Dual Transformation Framework: Creating the New

Singpost went from a basic mail delivery to a logistics and ecommerce solutions company. Deseret Digital transitioned from an online replica of printing solutions to a collection of communities and marketplaces. Amazon evolved from an online retailer to cloud-based IT solutions company. Arizona State University came to be an online juggernaut, from a campus educator. In every case, the transforming organization took advantage of underlying disruptive trends to solve a distinct problem in a relatable way.

The second part of dual transformation framework – creating the new – is all about three things:

  1. Identifying constrained markets.
  2. Iteratively developing the business model to serve those markets.
  3. Using partnerships, acquisitions and new hires to succeed in a new competitive set.

 

Dual Transformation Framework: The Capabilities Link between Core and New

By smartly blending the power of established assets and the energy of entrepreneurialism, you can flip innovators’ dilemma into opportunity. The third component of dual transformation framework – the capabilities link – is all about managing the tricky challenge of combining the first and second components together. Remember the three guiding principles:

  1. Stock selectively. Most of your core capabilities won’t help but could hurt.
  2. Manage strategically. Develop systems, create formal exchange teams and institute transfer pricing to ward off the innovator’s dilemma.
  3. Arbitrate actively. Actively arbitrate the interface between first and second, with a bias to protect the latter.

 

Leading Dual Transformation: The Courage to Choose

Remember the case of Reed Hastings at Netflix, Mark Lazarus at Turner Entertainment Network and Mark Bertolini at Aetna. Develop the courage to transform before the need becomes obvious. Keep your eye out for seven signs of disruptive changes:

  1. Decreases in customer loyalty
  2. Spikes in VC investment
  3. Policy changes
  4. Fringe entrants
  5. Changes in customer habits
  6. Formation of new business models
  7. Shift of financial focus from revenue growth to margin protection

In order to spot these signals successfully, you need to live in the periphery, pay attention to anything growing rapidly, plant yourself in the future and involve outsiders.

 

Leading Dual Transformation: The Clarity to Focus

John F. Kennedy demonstrated the clarity to focus by asking the Congress to support a mission to send a man to the moon. Leaders driving dual transformation need to bring clarity to critical strategic choices. Follow this three-step process to identify your moonshots:

  1. Identify your growth gap.
  2. Determine your growth goals and boundaries.
  3. Align on a handful of strategic opportunity areas.

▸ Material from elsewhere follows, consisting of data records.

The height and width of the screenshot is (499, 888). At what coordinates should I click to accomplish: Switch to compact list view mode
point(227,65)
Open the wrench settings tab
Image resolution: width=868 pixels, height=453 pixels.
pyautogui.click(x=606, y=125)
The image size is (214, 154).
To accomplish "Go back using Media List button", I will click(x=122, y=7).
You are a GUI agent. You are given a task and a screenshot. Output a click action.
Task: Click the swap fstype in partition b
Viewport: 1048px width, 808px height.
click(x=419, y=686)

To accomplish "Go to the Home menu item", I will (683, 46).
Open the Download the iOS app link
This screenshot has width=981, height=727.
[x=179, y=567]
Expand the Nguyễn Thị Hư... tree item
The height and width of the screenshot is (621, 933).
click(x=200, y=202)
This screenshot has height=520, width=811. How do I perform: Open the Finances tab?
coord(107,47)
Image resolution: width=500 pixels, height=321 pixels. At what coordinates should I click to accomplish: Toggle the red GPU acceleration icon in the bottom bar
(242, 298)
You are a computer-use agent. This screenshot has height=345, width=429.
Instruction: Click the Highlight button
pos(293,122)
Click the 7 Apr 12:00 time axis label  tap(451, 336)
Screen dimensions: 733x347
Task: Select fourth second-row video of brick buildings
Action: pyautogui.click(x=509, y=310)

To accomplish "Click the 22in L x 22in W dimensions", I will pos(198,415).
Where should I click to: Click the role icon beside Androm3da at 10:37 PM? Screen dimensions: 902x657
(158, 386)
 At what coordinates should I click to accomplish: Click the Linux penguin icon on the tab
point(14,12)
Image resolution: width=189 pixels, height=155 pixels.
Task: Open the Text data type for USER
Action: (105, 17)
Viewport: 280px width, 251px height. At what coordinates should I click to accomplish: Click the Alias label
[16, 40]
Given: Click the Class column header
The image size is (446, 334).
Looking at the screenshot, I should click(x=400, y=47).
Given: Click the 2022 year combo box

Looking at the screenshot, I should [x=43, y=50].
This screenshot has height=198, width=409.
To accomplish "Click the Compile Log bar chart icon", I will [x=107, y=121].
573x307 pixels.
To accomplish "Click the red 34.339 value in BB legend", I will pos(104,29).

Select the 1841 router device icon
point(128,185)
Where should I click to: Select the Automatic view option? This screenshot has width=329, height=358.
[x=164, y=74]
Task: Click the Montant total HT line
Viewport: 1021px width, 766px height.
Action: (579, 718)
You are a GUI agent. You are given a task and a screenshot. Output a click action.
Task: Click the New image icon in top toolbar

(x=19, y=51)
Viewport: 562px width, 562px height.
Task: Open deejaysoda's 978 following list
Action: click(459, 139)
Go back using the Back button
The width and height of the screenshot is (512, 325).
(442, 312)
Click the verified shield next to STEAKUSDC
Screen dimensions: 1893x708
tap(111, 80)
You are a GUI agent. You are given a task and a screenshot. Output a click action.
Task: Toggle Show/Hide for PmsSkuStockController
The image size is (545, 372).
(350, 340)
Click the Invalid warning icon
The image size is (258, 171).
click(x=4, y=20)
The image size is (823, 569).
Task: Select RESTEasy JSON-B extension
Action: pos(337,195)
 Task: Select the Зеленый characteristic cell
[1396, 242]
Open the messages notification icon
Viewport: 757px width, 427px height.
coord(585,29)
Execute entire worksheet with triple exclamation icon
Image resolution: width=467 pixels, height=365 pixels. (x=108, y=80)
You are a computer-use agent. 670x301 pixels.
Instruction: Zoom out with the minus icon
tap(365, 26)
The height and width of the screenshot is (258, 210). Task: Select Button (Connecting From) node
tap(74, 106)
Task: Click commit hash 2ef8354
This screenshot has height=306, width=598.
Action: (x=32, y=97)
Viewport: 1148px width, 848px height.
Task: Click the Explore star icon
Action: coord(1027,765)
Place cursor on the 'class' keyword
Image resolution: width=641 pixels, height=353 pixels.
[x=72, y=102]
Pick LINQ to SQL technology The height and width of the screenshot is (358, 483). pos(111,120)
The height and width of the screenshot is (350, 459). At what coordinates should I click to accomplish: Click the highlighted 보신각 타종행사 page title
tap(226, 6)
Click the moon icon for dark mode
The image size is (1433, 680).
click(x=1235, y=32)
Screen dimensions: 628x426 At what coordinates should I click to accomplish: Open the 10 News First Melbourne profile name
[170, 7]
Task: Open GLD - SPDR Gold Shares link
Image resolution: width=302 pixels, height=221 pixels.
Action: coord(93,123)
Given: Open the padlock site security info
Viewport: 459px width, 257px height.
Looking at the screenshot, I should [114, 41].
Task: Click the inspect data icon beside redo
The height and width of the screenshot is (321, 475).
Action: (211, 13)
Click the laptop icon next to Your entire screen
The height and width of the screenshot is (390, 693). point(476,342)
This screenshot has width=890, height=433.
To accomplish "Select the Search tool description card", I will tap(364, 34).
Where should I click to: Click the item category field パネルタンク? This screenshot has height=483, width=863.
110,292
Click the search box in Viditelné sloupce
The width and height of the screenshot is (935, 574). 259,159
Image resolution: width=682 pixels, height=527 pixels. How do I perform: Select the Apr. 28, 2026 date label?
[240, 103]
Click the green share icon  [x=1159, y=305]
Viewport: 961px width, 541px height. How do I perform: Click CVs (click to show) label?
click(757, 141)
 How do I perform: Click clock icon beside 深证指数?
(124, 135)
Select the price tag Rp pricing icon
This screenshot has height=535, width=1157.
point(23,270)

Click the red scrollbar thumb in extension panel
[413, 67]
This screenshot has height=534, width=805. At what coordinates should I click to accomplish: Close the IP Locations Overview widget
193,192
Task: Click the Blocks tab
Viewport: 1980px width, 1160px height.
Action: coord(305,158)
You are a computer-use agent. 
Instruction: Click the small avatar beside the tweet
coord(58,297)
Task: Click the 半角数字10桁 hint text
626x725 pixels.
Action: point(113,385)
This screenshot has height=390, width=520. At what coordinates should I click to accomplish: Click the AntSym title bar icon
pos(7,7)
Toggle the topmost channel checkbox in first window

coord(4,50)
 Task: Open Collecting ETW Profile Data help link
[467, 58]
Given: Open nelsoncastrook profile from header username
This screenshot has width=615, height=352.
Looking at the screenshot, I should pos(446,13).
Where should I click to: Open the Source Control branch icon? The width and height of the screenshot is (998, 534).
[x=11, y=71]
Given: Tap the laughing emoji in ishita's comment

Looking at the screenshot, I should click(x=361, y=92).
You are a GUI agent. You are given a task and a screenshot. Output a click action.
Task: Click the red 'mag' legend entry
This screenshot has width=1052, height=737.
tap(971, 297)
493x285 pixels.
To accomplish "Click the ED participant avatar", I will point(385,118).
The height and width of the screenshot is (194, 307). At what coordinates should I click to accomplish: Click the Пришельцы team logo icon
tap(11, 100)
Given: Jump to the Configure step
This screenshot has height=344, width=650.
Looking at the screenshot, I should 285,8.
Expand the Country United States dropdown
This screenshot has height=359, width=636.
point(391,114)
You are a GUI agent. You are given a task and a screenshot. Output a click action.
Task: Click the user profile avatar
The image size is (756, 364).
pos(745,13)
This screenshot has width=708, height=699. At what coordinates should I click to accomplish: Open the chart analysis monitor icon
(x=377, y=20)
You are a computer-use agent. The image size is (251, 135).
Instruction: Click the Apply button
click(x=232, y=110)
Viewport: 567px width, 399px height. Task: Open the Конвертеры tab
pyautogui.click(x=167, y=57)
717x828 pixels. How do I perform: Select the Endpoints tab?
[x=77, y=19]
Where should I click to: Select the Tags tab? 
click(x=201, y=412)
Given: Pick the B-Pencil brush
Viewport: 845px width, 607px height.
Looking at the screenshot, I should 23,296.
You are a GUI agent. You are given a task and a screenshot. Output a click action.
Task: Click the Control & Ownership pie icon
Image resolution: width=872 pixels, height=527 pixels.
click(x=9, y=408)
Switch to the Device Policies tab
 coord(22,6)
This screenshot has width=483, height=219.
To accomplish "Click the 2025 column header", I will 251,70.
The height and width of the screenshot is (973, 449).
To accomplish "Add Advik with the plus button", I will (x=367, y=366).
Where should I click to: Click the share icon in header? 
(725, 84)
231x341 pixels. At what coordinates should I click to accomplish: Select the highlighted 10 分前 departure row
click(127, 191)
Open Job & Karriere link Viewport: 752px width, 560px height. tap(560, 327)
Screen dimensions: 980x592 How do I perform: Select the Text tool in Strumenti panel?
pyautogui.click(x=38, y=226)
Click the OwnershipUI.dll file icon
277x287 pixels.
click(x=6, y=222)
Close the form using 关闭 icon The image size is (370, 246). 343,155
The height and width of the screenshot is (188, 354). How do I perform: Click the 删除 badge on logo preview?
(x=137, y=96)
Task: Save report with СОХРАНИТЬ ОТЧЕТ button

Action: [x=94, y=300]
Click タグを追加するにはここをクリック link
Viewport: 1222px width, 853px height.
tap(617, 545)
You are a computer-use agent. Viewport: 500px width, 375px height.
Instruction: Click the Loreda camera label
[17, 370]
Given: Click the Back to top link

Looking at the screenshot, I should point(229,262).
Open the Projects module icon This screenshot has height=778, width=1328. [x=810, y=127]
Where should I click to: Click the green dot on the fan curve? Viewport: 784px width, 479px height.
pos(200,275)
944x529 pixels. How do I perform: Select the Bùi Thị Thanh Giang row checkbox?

Think simultaneously across the moonshot, lunar module, and Tuesday lunch time frames and be willing to say goodbye to legacy business models.

 

Leading Dual Transformation: The Curiosity to Explore

As Alan Kay once said, “The best way to predict the future is to invent it”, no matter how clear your focus, a successful digital transformation will require a curiosity to explore more than one paths. Follow Singtel’s journey of boosting curiosity quotient:

  • Create safe spaces for exploration.
  • Expose leadership to new stimuli.
  • Incorporate curiosity in daily routines.

Leaders shouldn’t hesitate to find reverse mentors, learn new skills and deliberately get out of their seats to embrace the reality.

 

Leading Dual Transformation: The Conviction to Persevere

Dual transformation in the face of a disruptive change is the hardest challenge a leadership team will ever encounter. Twists and turns and fumbles and failures are inevitable. Leaders need to be prepared for three crises:

  1. Crises of commitment – repositioning the core needs to be reassured, and creating the new needs to be inspired.
  2. Crisis of conflict – leader needs to arbitrate between the core and the new, with a bias toward the new, and to deflect criticism from stakeholders.
  3. Crisis of identity – leader needs to share the essence of reason for and the results of transformation.